• [DOCUMENT TEXT]
A pronounced decline set in during 2008, when the Alberta industry switched drilling targets to oil after prices fell on glutted gas markets across Canada and the Lower 48 states. As of 2011, production in the province had shrunk to about 10 Bcf/d. By 2021, the ERCB predicts that output from the conventional, naturally flowing reserves that still account for almost all the province’s supplies will slump to 6.7 Bcf/d.
The only unconventional gas resource tapped to date on any significant scale in Alberta — coalbed methane (CBM) — remains relatively small and is also headed for shrinkage as a victim of glutted markets and poor prices, the ERCB reports. As of 2011 the province’s CBM production was about 840 MMcf/d, only down marginally from a peak in 2008-09 before the gas markets turned soft. By 2021, thanks to weakening field activity resulting from the current prolonged spell of poor prices, CBM output is expected to dwindle to 550 MMcf/d.
TransCanada Corp., its Mainline pipeline from Alberta to Central Canada and U.S. export connections, and the system’s shippers continue to stand out as the worst sufferers from the shrinkage of the province’s role as a national and international supplier. The headache has become more severe than expected, TransCanada senior pipeline executive Karl Johannson disclosed during hearings on a proposed restructuring of the gas transportation business before the National Energy Board (NEB).
Details are to be revealed by a new “corporate throughput forecast” scheduled to be presented to the industry and the NEB in July. However, the outlines are already clear. After falling below half of the Mainline’s capacity to transport about 7 Bcf/d, Alberta-sourced gas shipments show no sign of recovering and appear likely to keep on shrinking.
New shale gas supplies emerging in northern British Columbia (BC) are no longer expected to make up for the Alberta traffic losses. Much of the BC growth is earmarked to supply liquefied natural gas (LNG) export terminals developing on the Pacific Coast around Kitimat. The result is steeply increasing tolls on TransCanada’s gas transportation system, thanks to the Canadian regulatory practice of letting pipelines keep on collecting a revenue requirement to maintain profitable operations if traffic volumes drop.

• [INFORMATION SUPPLIED]
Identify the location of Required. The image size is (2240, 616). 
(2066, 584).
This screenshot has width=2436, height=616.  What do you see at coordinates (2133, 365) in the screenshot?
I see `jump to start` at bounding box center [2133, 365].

• [PROBLEMS TO SOLVE]
[1] Print the portion of the text on Alberta gas production from "TransCanada Corp., its" up to and including "Energy Board (NEB).".
[2] In the text on Alberta gas production, restate the paragraph beginning "The only unconventional gas resource" as a short list that keeps its main facts.

• [EXERCISE RESULTS]
[1]
TransCanada Corp., its Mainline pipeline from Alberta to Central Canada and U.S. export connections, and the system’s shippers continue to stand out as the worst sufferers from the shrinkage of the province’s role as a national and international supplier. The headache has become more severe than expected, TransCanada senior pipeline executive Karl Johannson disclosed during hearings on a proposed restructuring of the gas transportation business before the National Energy Board (NEB).

[2]
- Coalbed methane (CBM) is the only unconventional gas resource tapped on any significant scale in Alberta to date, and it remains relatively small.
- The ERCB reports that it is headed for shrinkage because of glutted markets and poor prices.
- In 2011, the province's CBM production was about 840 MMcf/d, only marginally below its 2008-09 peak.
- By 2021, weakening field activity caused by prolonged poor prices is expected to reduce CBM output to 550 MMcf/d.